My Solution: first, assume $g$ has an antiderivative on $D$. Let $G(z):D\to\mathbb{C}$ such that $G'(z)=g(z)$. Let $C\subset D$ be a closed, smooth and simple curve. Then we know that:
$$I=\oint_Cg(z)\ dz=G(\text{endpoint})-G(\text{startpoint})=0 \tag{$\star$}$$
On the other hand, according to the Residue Theorem, $I=2\pi i\mathrm{Res}(g,z_0)$. Therefore, if $I$ must be zero, then the equality $R=\mathrm{Res}(f,z_0)$ must hold.

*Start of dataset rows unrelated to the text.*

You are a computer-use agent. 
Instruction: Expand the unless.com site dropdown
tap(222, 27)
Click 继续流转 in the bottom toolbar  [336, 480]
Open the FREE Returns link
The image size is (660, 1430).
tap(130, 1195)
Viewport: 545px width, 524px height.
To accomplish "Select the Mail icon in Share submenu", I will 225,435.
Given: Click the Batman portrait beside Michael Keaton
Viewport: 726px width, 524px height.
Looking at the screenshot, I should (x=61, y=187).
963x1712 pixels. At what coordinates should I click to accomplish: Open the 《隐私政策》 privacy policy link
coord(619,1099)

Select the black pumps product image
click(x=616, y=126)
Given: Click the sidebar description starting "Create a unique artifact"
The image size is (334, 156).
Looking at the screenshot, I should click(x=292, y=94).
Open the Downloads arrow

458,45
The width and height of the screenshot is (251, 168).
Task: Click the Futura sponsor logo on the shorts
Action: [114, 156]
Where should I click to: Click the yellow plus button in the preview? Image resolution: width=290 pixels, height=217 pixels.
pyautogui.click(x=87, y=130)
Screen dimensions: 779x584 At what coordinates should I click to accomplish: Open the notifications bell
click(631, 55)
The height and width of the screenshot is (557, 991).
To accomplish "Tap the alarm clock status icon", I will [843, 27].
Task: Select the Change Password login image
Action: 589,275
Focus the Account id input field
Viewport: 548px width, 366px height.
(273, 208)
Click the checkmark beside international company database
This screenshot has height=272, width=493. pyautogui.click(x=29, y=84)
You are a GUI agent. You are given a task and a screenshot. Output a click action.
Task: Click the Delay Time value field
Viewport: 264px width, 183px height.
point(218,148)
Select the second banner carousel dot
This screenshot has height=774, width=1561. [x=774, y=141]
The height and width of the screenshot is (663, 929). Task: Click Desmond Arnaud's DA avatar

Now, assume $R=\mathrm{Res}(f,z_0)$. $g$ is holomorphic in $D$, thus it is analytic, and we can expand $g$ to its Laurent power series around $z=z_0$ in $D$:
$$g(z)=\sum_{n=-\infty}^{\infty}a_n(z-z_0)^n$$
It is clear that $a_{-1}=0$ since $R=\mathrm{Res}(f,z_0)$. Therefore, we can sum for every $n\in\mathbb{Z},n\neq -1$. Now observe:
$$G(z)\triangleq \sum_{n=-\infty \\ n\neq-1}^{\infty}a_n\frac{(z-z_0)^{n+1}}{n+1}+K$$
For every $K\in\mathbb{C}$, $G(z)$ is an antiderivative of $g(z)$ which is given by a power series. The series is uniformly convergent in $D$, since it is the term-by-term integration of $g(z)$, which is analytic in $D$. Notice that if $a_{-1}$ weren't to be zero, then the series wouldn't be power series (since a logarithm would pop up). Therefore, $G(z)$ is a legitimate antiderivative of $g(z)$ in $D$.
I have a few questions:
- Can I apply $(\star)$ given $z_0$ is a singularity point inside $C$?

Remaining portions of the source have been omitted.